## WHAT THE TASK ASKS
Below are the entries; transcribe them exactly and drop every picture.

══════════

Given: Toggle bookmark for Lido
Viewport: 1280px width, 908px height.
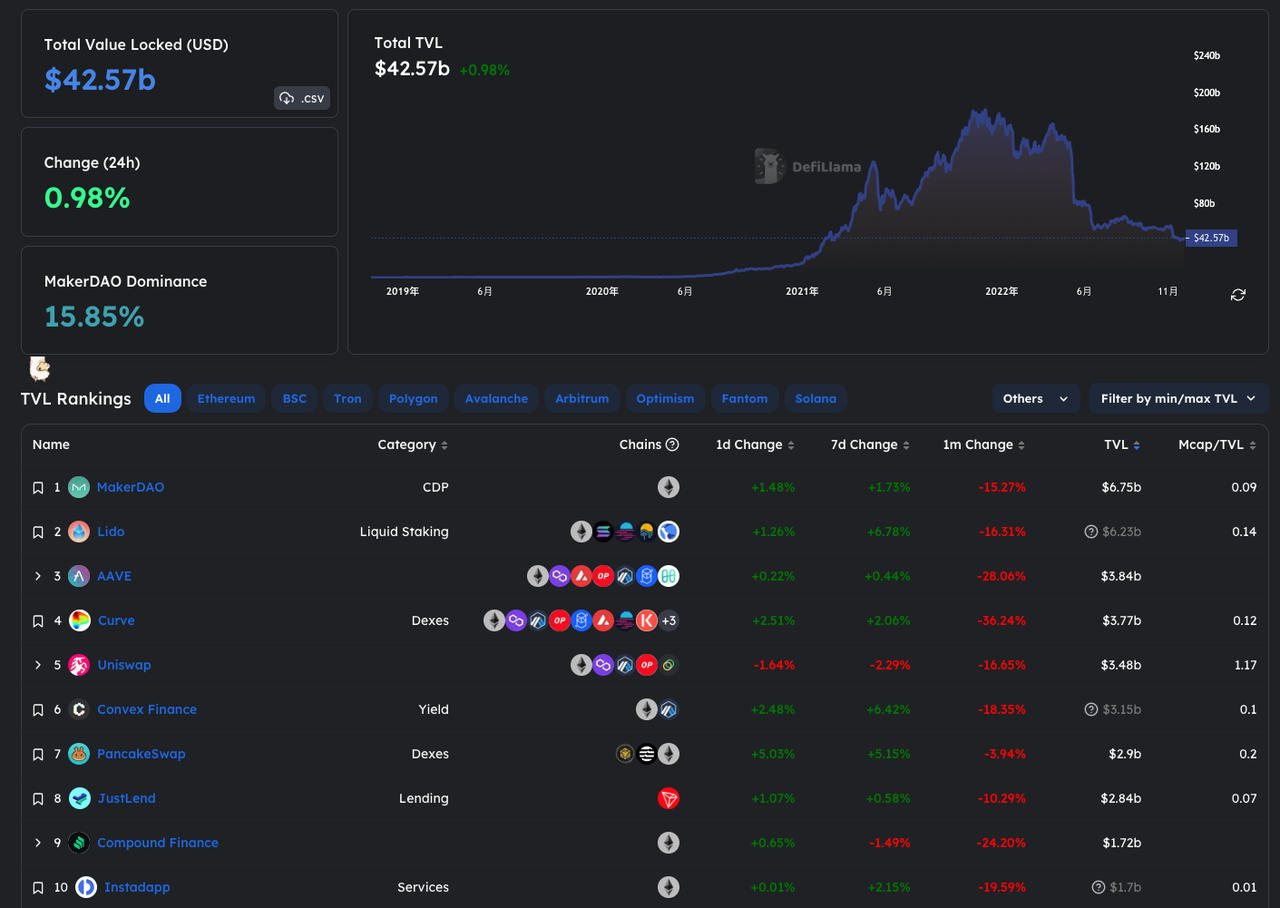Looking at the screenshot, I should point(38,532).
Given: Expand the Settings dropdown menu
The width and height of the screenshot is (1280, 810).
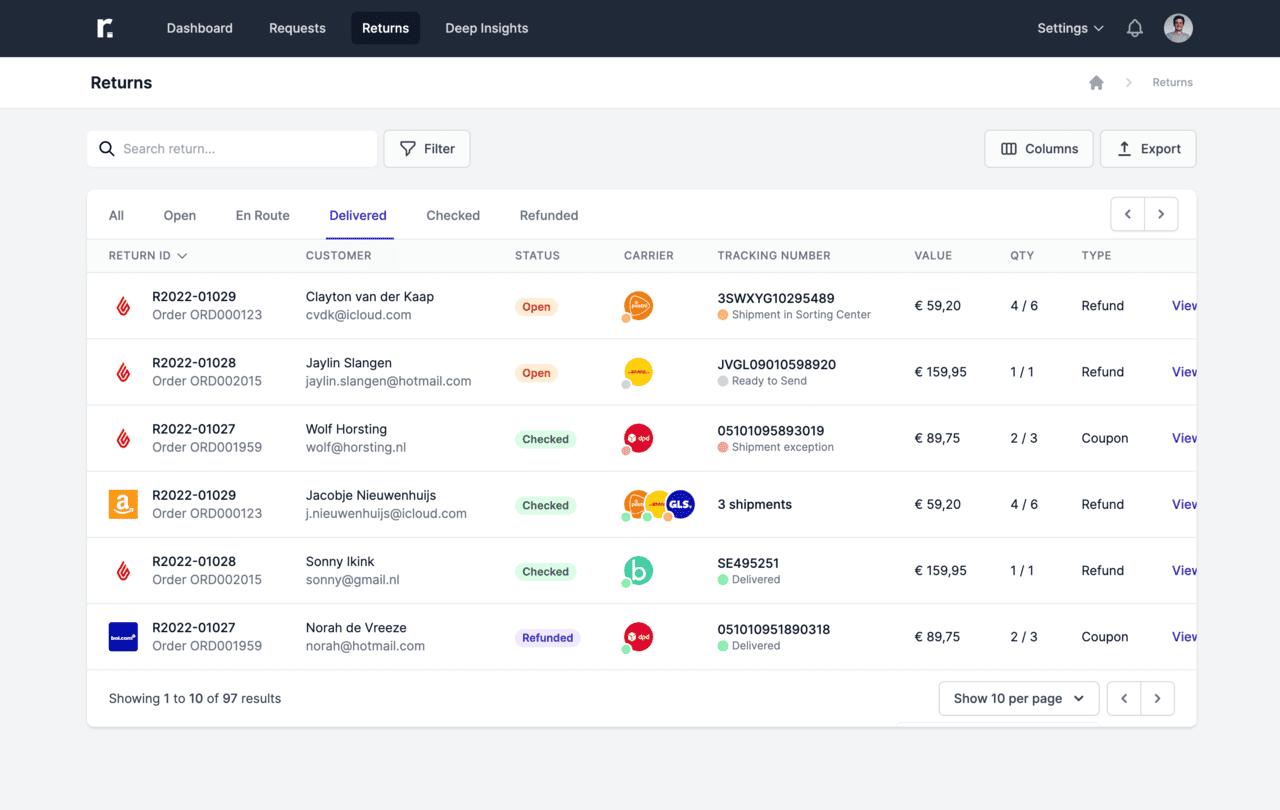Looking at the screenshot, I should 1070,28.
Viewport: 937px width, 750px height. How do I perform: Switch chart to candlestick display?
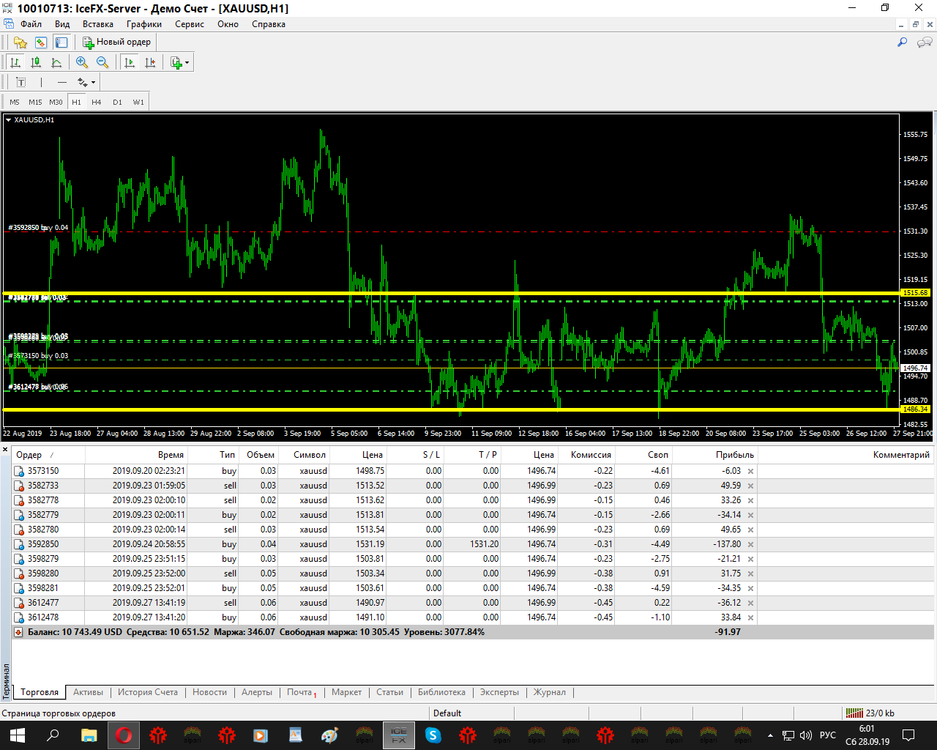pyautogui.click(x=36, y=62)
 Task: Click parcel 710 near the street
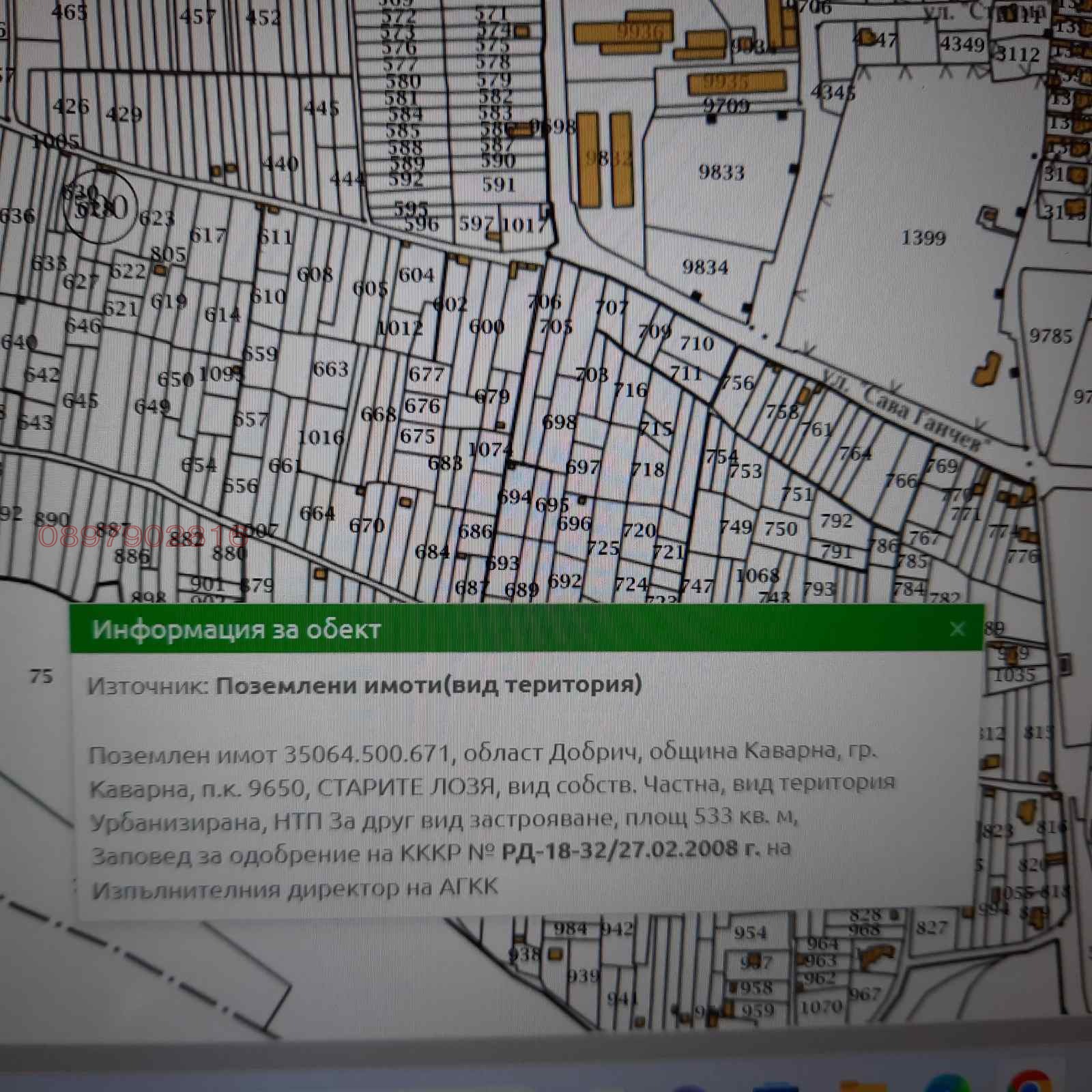(x=696, y=343)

══════════

## OUTPUT OF THE TASK
Given: Toggle bookmark for Lido
Viewport: 1280px width, 908px height.
Looking at the screenshot, I should point(38,532).
Given: Expand the Settings dropdown menu
The width and height of the screenshot is (1280, 810).
Looking at the screenshot, I should 1070,28.
Viewport: 937px width, 750px height. How do I perform: Switch chart to candlestick display?
pyautogui.click(x=36, y=62)
 Task: Click parcel 710 near the street
(x=696, y=343)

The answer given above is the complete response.